TASK REQUIREMENTS » Across the records below, how many lines include the string "Accetta"? State the number and nothing more.

═══ DATA SHOWN ═══

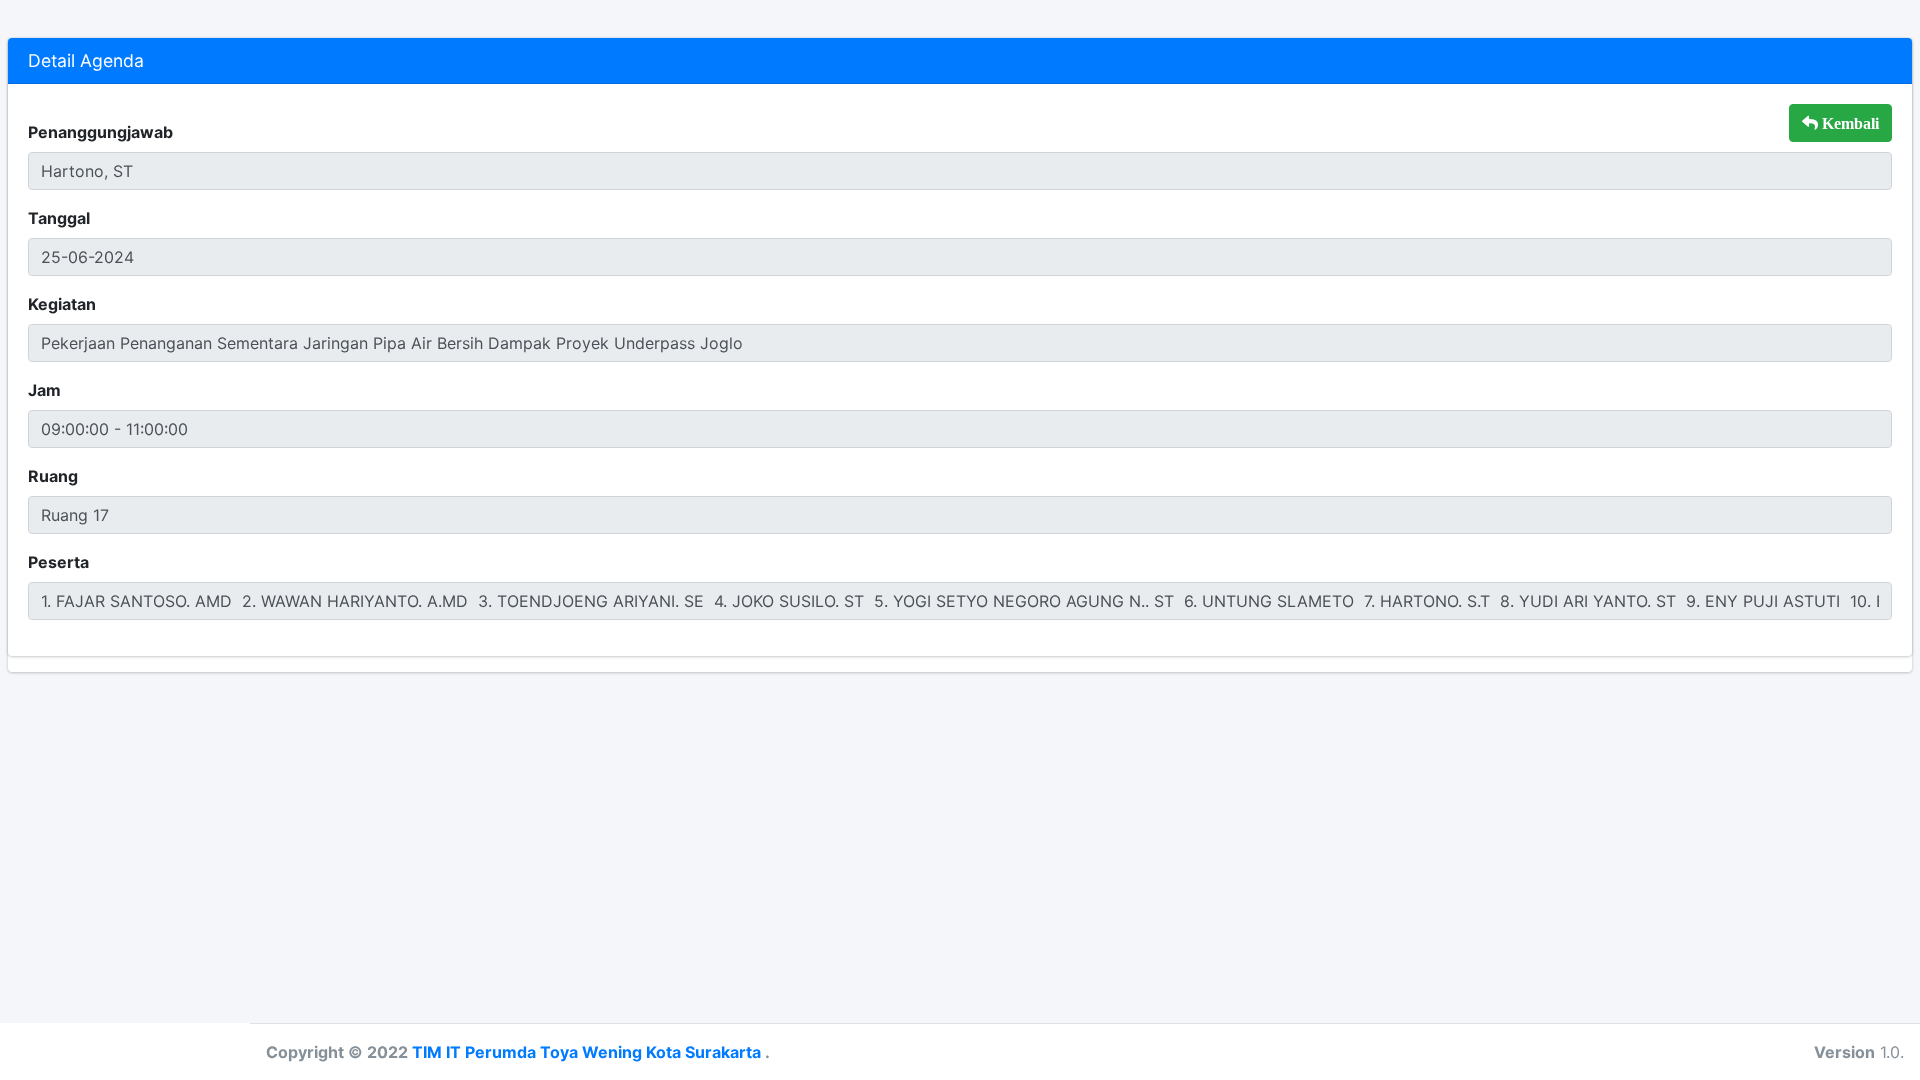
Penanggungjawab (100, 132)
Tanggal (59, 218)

═══
═══ DATA SHOWN ═══

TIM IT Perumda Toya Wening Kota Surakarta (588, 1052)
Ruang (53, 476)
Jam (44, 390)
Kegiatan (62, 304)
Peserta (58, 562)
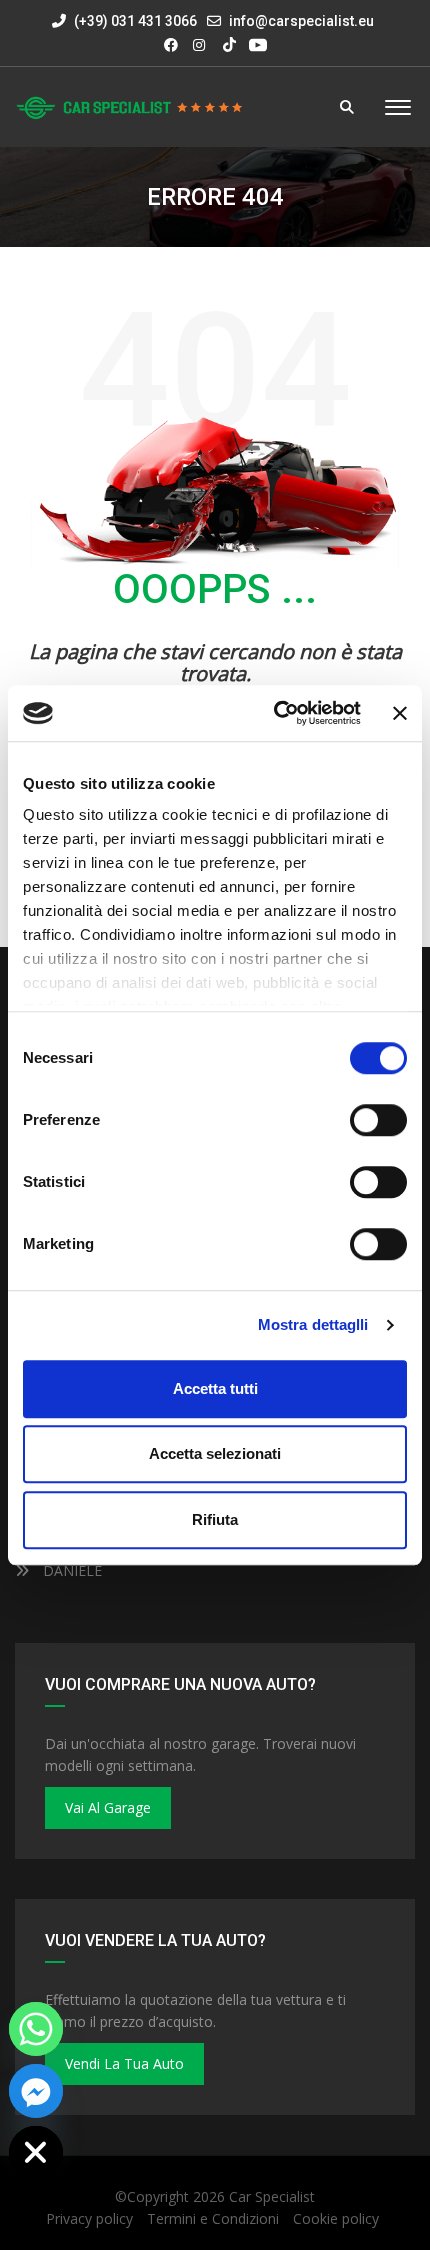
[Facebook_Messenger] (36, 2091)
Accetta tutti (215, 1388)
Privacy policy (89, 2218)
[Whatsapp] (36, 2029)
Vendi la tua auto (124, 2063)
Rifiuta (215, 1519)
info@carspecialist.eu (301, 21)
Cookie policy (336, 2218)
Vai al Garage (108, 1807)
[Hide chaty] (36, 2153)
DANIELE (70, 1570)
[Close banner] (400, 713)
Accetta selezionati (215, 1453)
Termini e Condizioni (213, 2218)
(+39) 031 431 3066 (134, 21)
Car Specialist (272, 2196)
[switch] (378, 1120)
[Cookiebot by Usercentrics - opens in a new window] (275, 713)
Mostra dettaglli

═══
═══ DATA SHOWN ═══

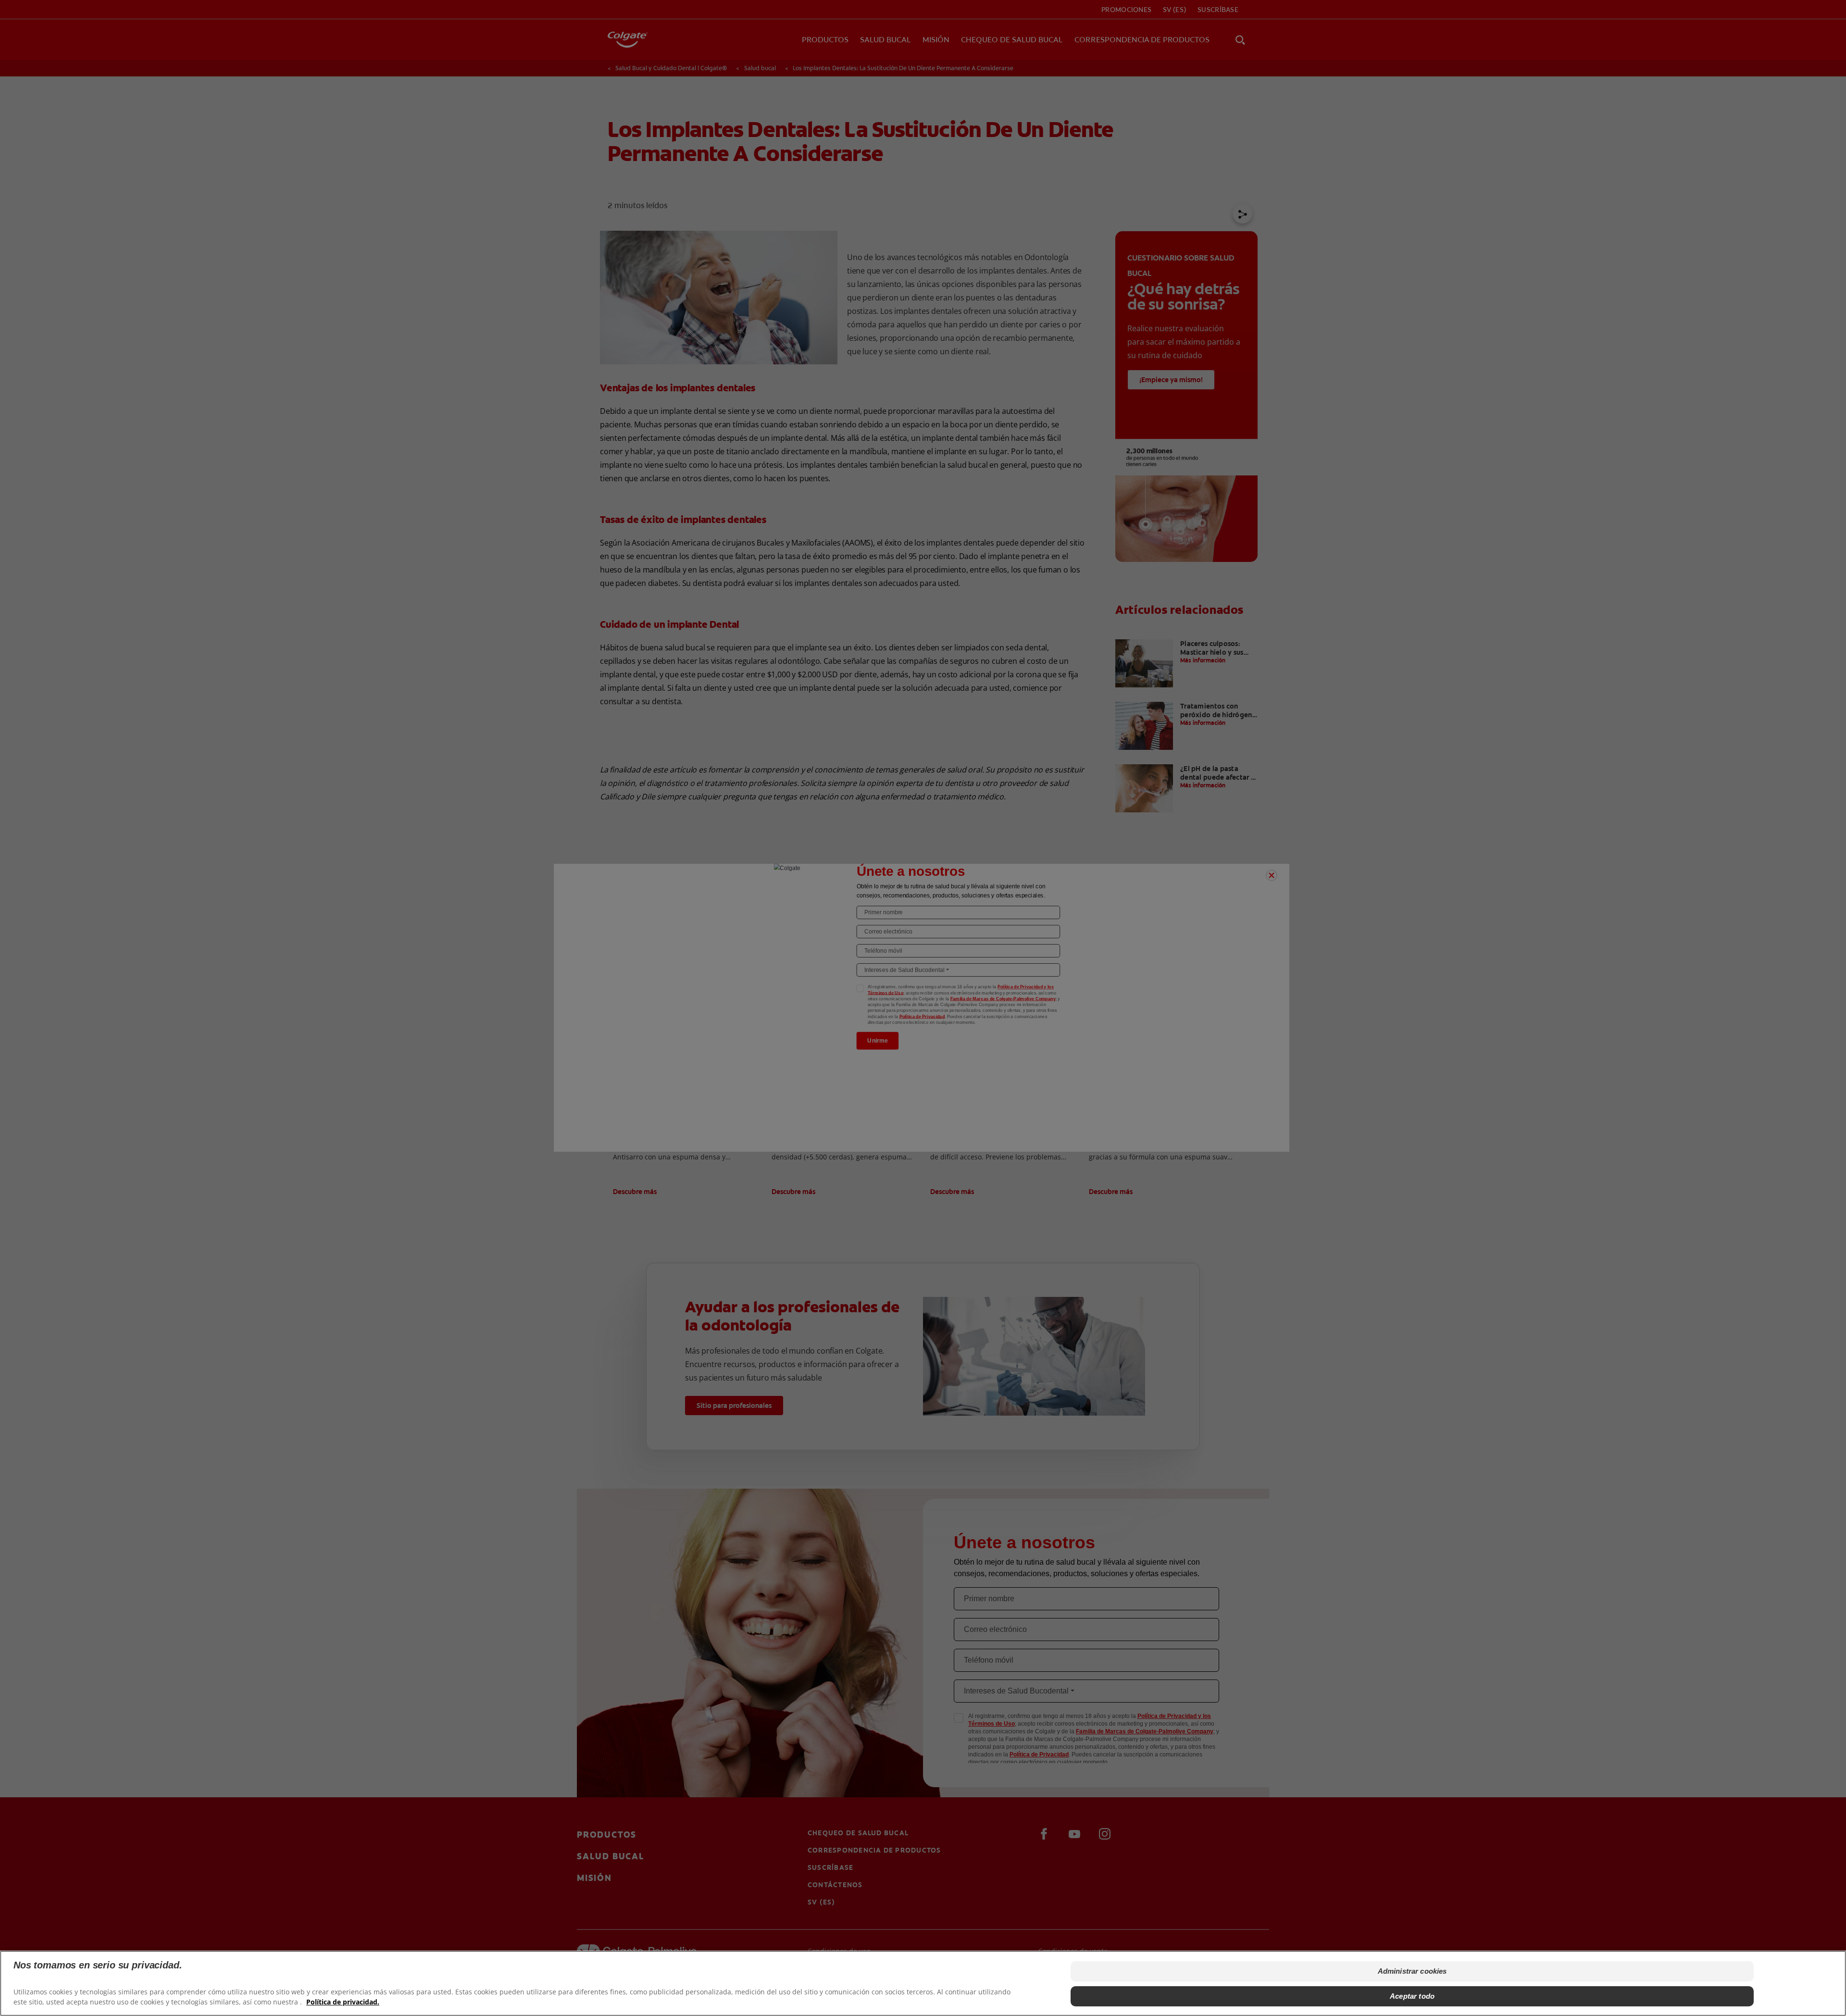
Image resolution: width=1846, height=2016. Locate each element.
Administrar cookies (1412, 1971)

═══

ANSWER BOX » 2